Intervista di Radiocor Sole/24 Ore alla presidente della Camera di Commercio di Bari e di Unioncamere Puglia, Luciana Di Bisceglie
La Puglia è un territorio pieno di eccellenze, qual è la quota di imprenditrici e che tipo di trend si registra?
«La nostra regione conta più di 87mila imprese femminili al III trimestre 2024, secondo dati dell'Ufficio Studi di Unioncamere Puglia. Ѐ poi significativo che l'85% di queste imprese abbiano una presenza "esclusiva" di donne nel capitale sociale e nei ruoli di responsabilità. Si tratta insomma di imprese interamente in rosa, come proprietà e management, anche se poi vi lavorano uomini, oltre che altre donne. E' un bel segno. Anche la varietà dei settori è un dato incoraggiante: commercio, servizi alla persona (parrucchieri, estetisti, centri benessere), turismo, confezioni di abbigliamento e industria di trasformazione alimentare. Vi è anche un'altissima presenza di imprese in rosa nell'agricoltura e nell'edilizia, forse anche per dinamiche legate alla disponibilità di finanziamenti».
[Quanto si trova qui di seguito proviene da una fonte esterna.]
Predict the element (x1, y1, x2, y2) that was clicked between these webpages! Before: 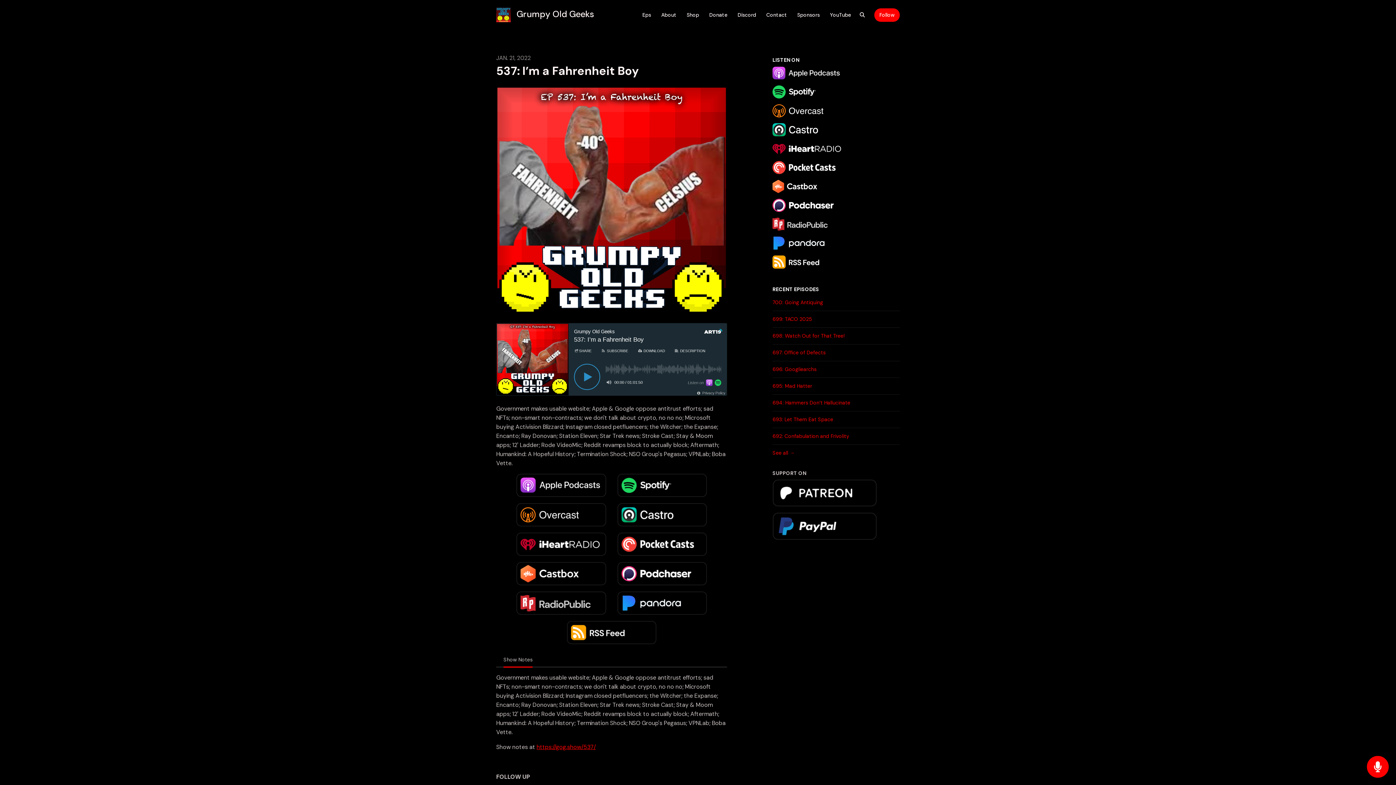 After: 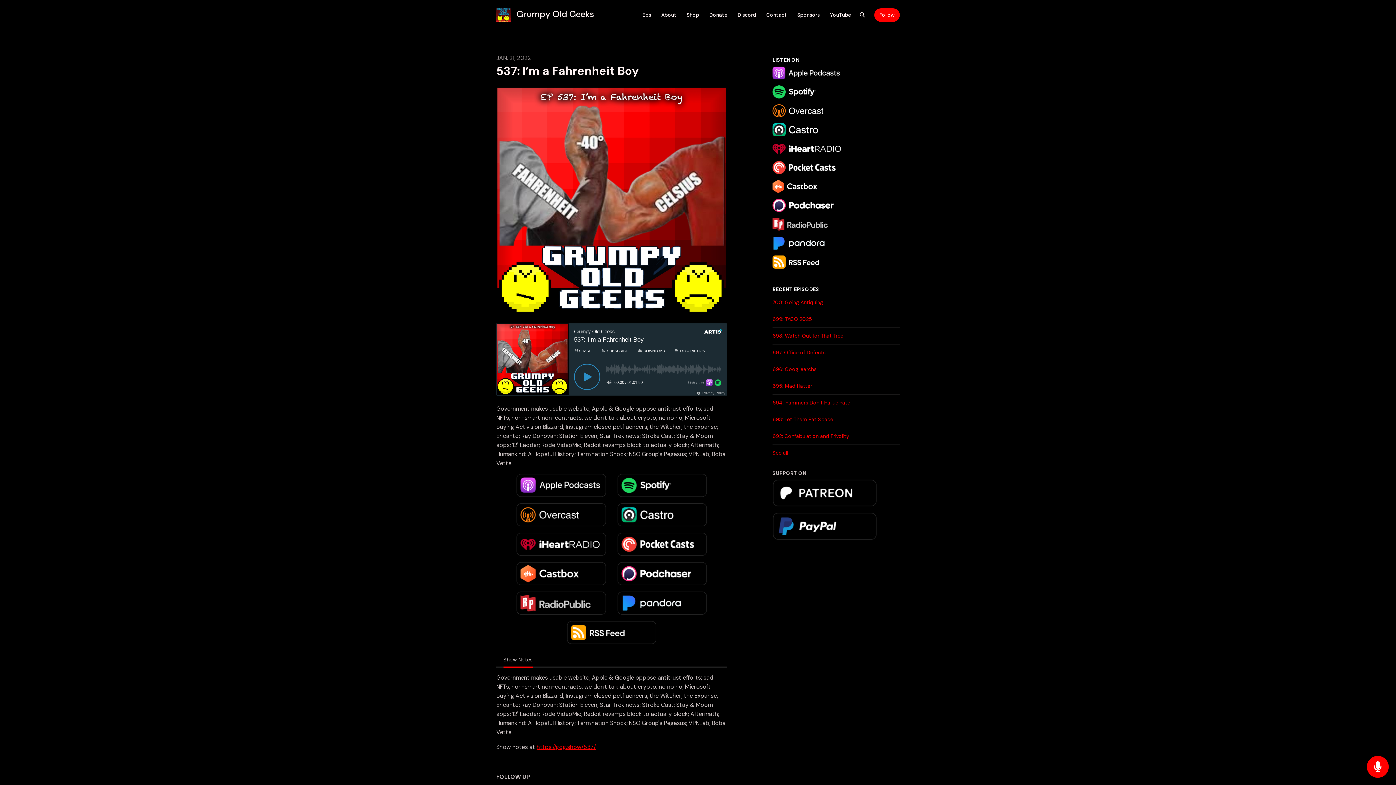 Action: bbox: (516, 599, 606, 606)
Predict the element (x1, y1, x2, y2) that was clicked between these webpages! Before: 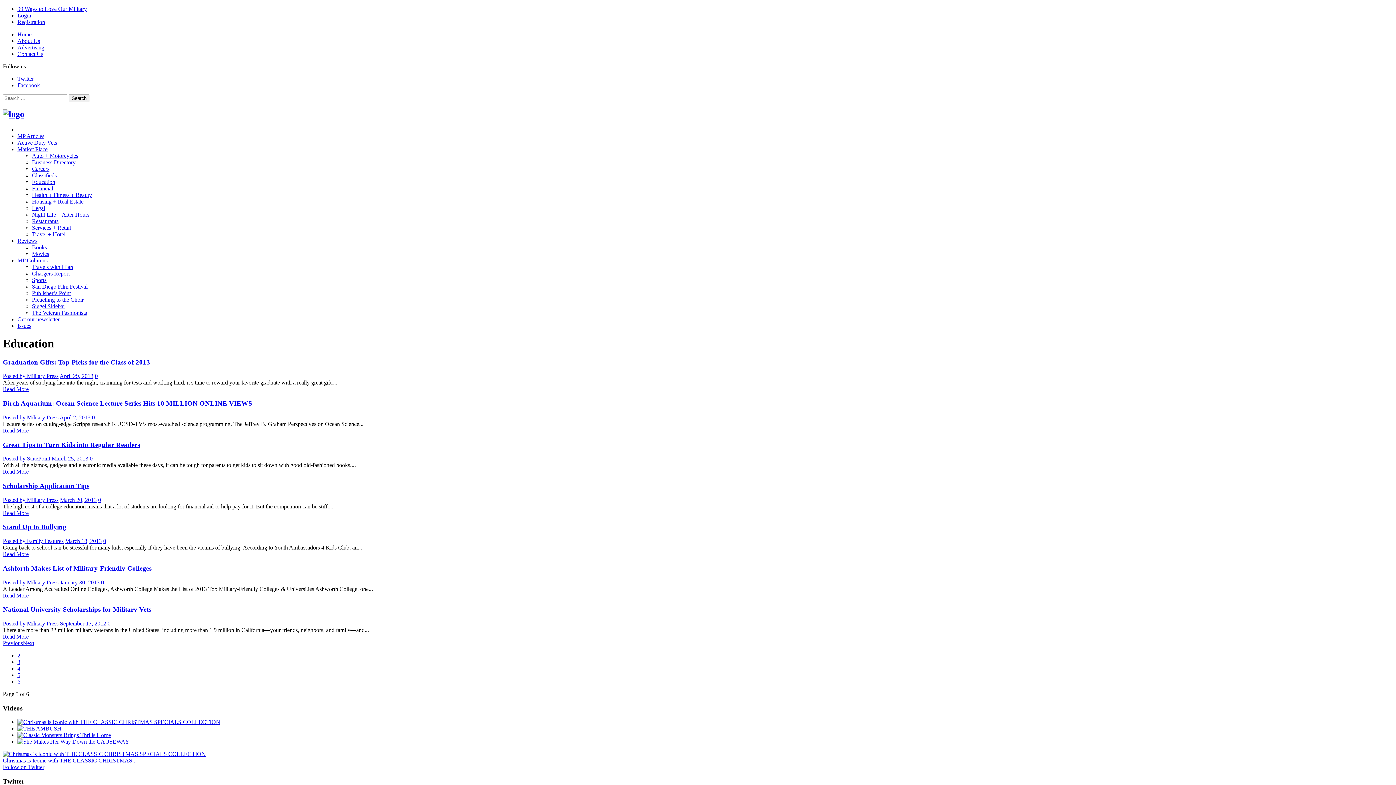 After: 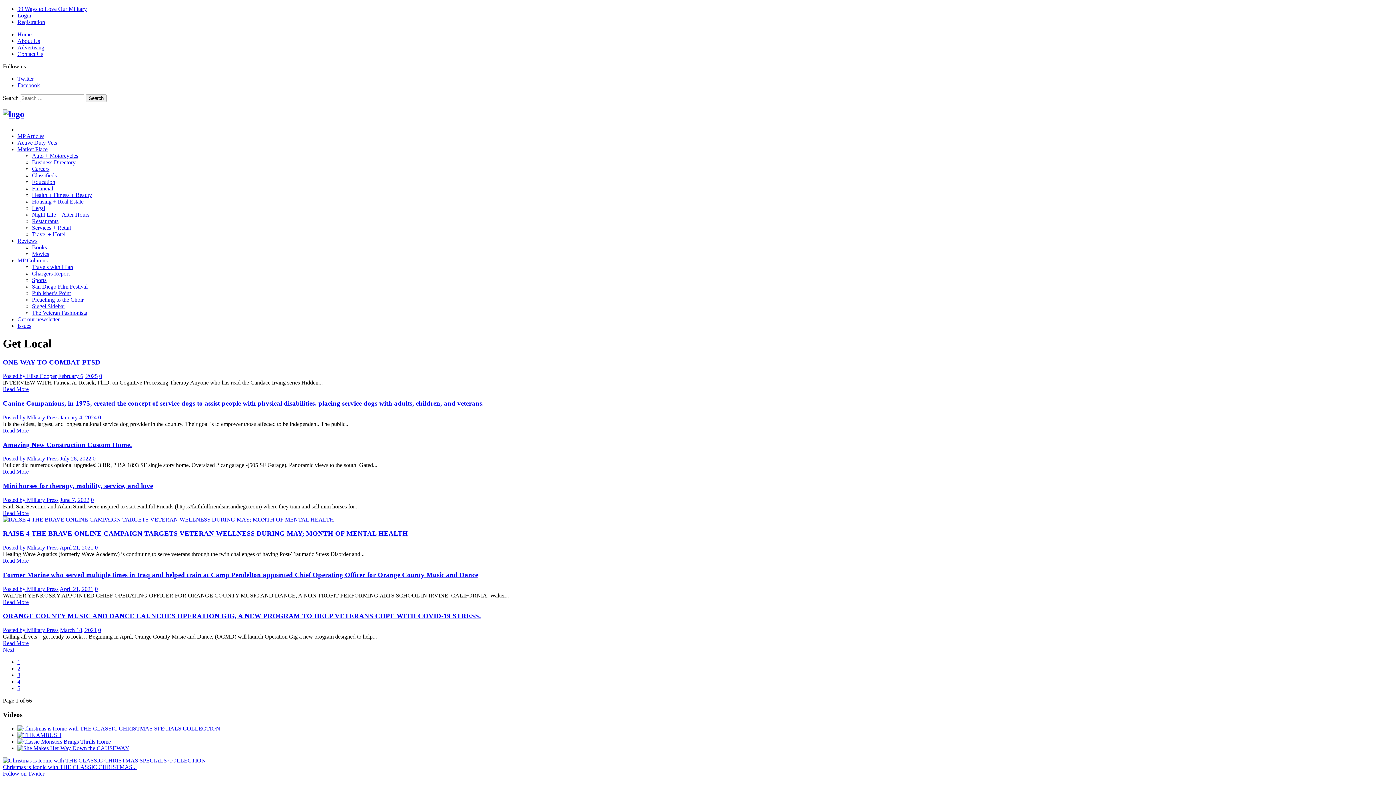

Ci sono dal suo punto di vista più difficoltà per l'imprenditoria femminile in Puglia rispetto alla media nazionale e se sì di che genere?
«In termini generali, le difficoltà che le donne incontrano nella vita lavorativa e imprenditoriale sono un problema di tutto il Paese. Non ne farei un fatto territoriale, ma forse antropologico. Ci sono però anche segnali positivi. Gliene racconto uno. Unioncamere Puglia ha di recente collaborato con la Sezione per l'Attuazione delle Politiche di Genere della Regione Puglia. Ci era stata commissionata la gestione di un Bando denominato "Un’Impresa alla Pari", una iniziativa-pilota per promuovere la Certificazione della Parità di Genere (UNI/PdR 125:2022). Ci aspettavamo quindi qualche decina di risposte, magari da parte delle imprese più sensibili del territorio al tema. Invece abbiamo dovuto chiudere la Misura dopo pochi giorni per esaurimento dei fondi. In meno di un mese sono arrivate 219 richieste, gli stessi numeri della Lombardia in un sesto del tempo. Un risultato francamente sbalorditivo. L’iniziativa è stata rifinanziata altre due volte dalla Regione e attualmente sono in corso le prime liquidazioni di aziende certificate. Continueremo anche nel 2025. Dobbiamo quindi uscire dalla narrazione autoflagellante: se le iniziative sono pensate bene, il territorio risponde. Anche in fatto di economia in rosa».
Quali interventi suggerisce alle istituzioni locali e nazionali per avere migliori risultati?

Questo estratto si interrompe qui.